*Your instructions:*
Beginning with the line containing "Click the leapfrog.cl logo", transcribe every line exactly down to the last one in the records below, and drop the pictures.

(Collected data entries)

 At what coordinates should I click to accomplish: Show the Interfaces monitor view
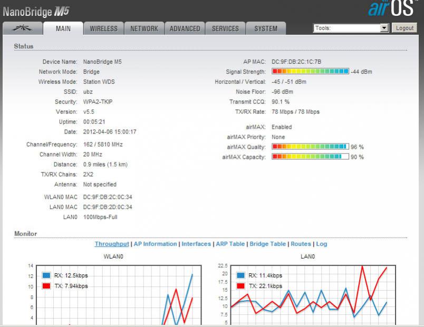tap(196, 244)
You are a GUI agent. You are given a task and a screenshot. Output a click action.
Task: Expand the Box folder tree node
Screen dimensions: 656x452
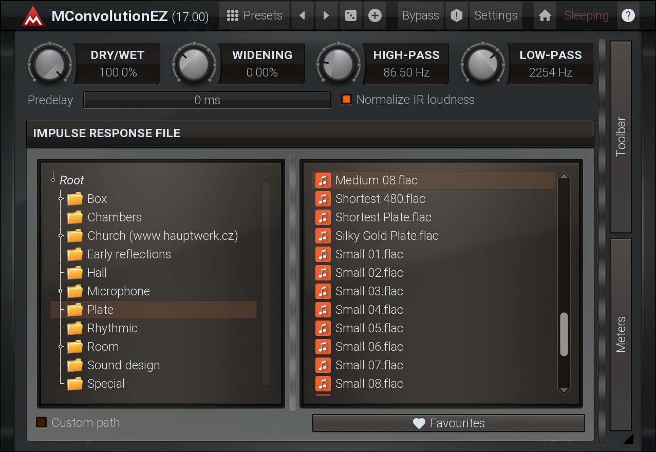pyautogui.click(x=61, y=199)

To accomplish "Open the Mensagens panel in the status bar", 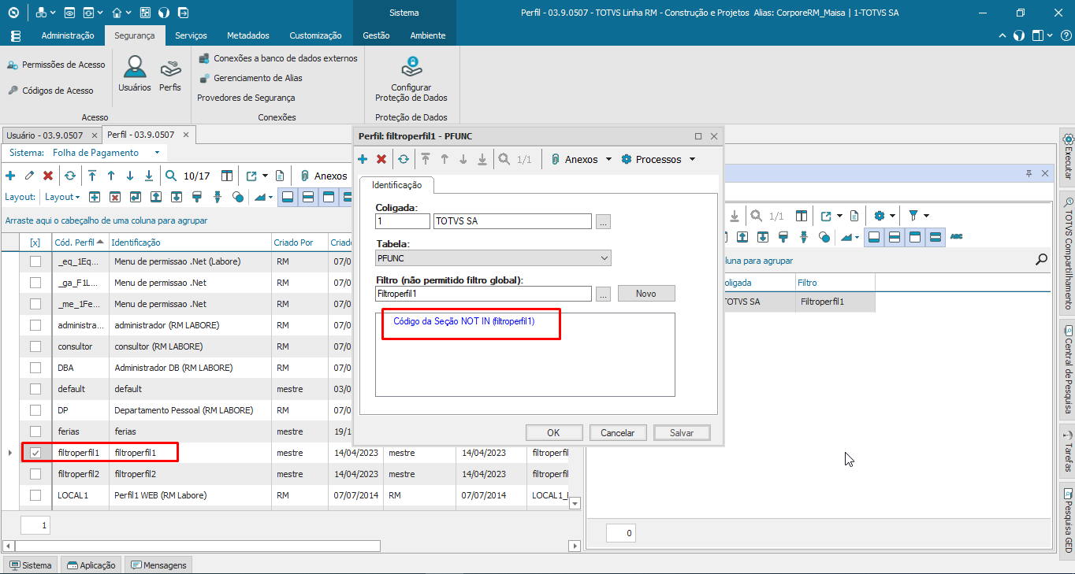I will click(159, 565).
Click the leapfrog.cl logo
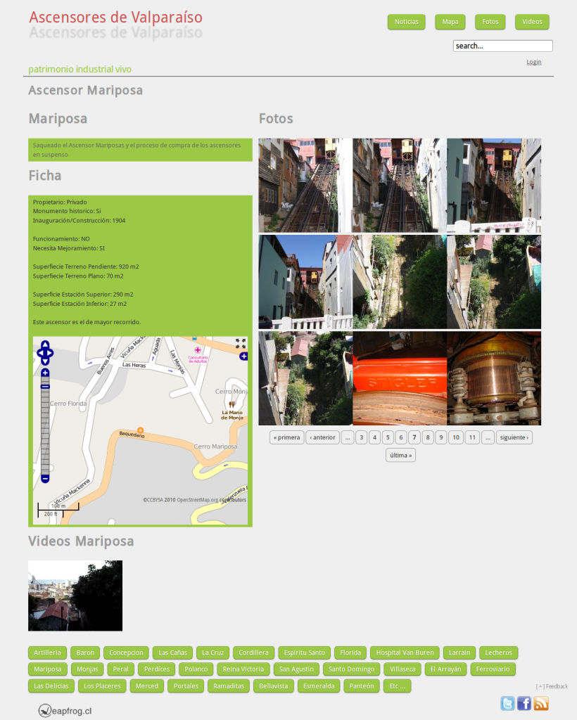 [x=65, y=711]
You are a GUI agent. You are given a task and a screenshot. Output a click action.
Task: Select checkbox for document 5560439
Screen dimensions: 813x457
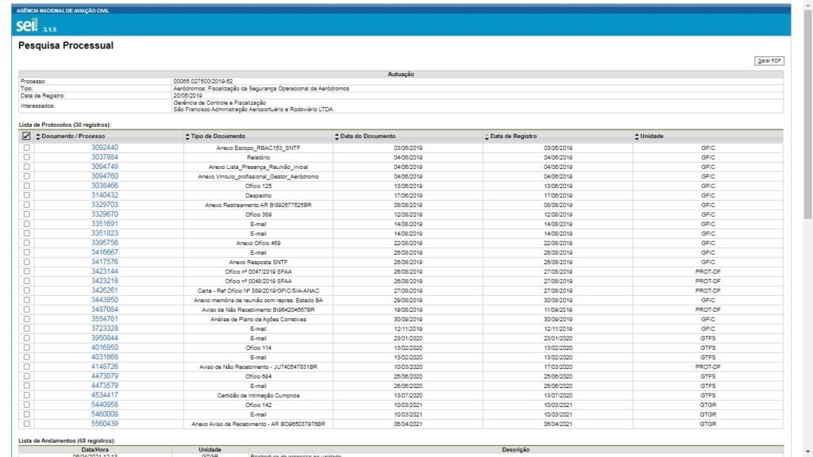click(26, 424)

*Response area:*
Click the leapfrog.cl logo
 [x=65, y=711]
You are a GUI agent. You are given a task and a screenshot. Output a click action.
Task: Select checkbox for document 5560439
Screen dimensions: 813x457
click(26, 424)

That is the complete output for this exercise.